• [TASK DESCRIPTION]:
Take the line with "Viewport: 375px width, 186px height." as the first line and the last line of the data as the final one. Write out those lines exactly, and no others.

[[ DATA EXTRACT open ]]

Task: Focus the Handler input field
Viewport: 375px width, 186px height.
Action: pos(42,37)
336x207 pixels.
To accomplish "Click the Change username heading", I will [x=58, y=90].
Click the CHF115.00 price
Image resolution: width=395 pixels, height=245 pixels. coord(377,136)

[[ DATA EXTRACT closed ]]

• [SOLUTION]:
Viewport: 375px width, 186px height.
Action: pos(42,37)
336x207 pixels.
To accomplish "Click the Change username heading", I will [x=58, y=90].
Click the CHF115.00 price
Image resolution: width=395 pixels, height=245 pixels. coord(377,136)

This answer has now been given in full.